サントリー文化財団の企画、「超えるのではなく辿る、二つの文化」で一緒に学問の探究をしている、三谷宗一郎(甲南大学准教授)の研究のメインは、現在の日本の医療制度が、戦後、どのような意思決定を経て作られたものかを探るものである。
三谷の研究は、資料が残りにくい過去の出来事を扱っているため、その資料を探し出すというところから苦労があるとのことだった。当時は資料が世間に公開されるという時代でもなく、多くの貴重な資料が官僚OBの自宅に眠っているケースが多いという。
一方、そのような資料が古本屋に出品された場合、全国の古本屋が入荷情報を登録しているインターネットサイトで情報が出回るらしく、こまめにチェックしておけば、運良く手に入れられるらしい。このシステムは、同じく研究メンバーの櫻井悟史(滋賀県立大学准教授)も利用していると話していたので、資料が重要な分野では大変革命的だったに違いない。
三谷の研究資料は冊子にとどまらない。文書としても記録が残っていない場合は、関係者に直接インタビューすることで情報を得るとのことだった。

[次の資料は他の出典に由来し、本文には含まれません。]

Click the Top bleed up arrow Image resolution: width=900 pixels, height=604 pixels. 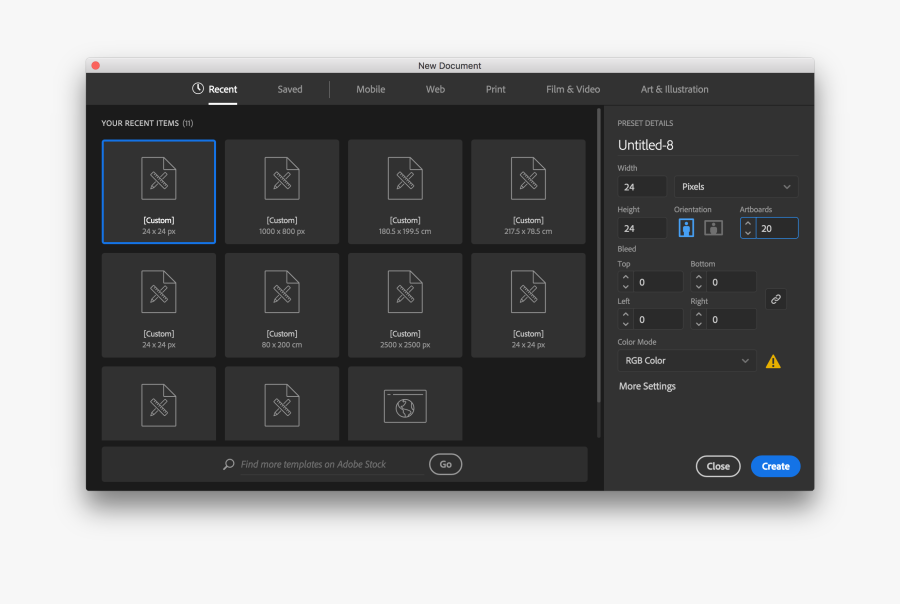click(625, 277)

当時はまだ個人情報の保護という感覚がなく、官僚名簿も住所まで掲載されているため、医療制度に関わっていた官僚の住所に手紙を送りコンタクトをとることから始め、話をしてもらえるに至るまで、慎重に人間関係を作り上げる必要があると、三谷は話していた。
人から情報を引き出す技術はいろいろあるということだったが、いかにその技術があったとしても、その研究者自身が人と信頼関係を築ける人間性がなければ、かなり研究が難しいと感じた。
それはおそらく才能と呼ばれるものである。もしこの過程を私がおこなっても、舐められて門前払いされていることは容易に想像できるし、どれだけ努力してもできるようになるとは思えない。
また、三谷は、ある政治家がどの団体と繋がりが深いかという研究テーマも同時におこなっており、団体や個人のブログやSNSに載っているパーティーの様子を写した写真で、どの人物がいるかを特定することで関係性を把握するらしい。
現在はマスクをしている、真正面からではない顔ぶれからも特定できることに驚愕した。人間の顔識別が苦手な私には、やはり無理である。私が専門としているアリなら区別がつくけど......。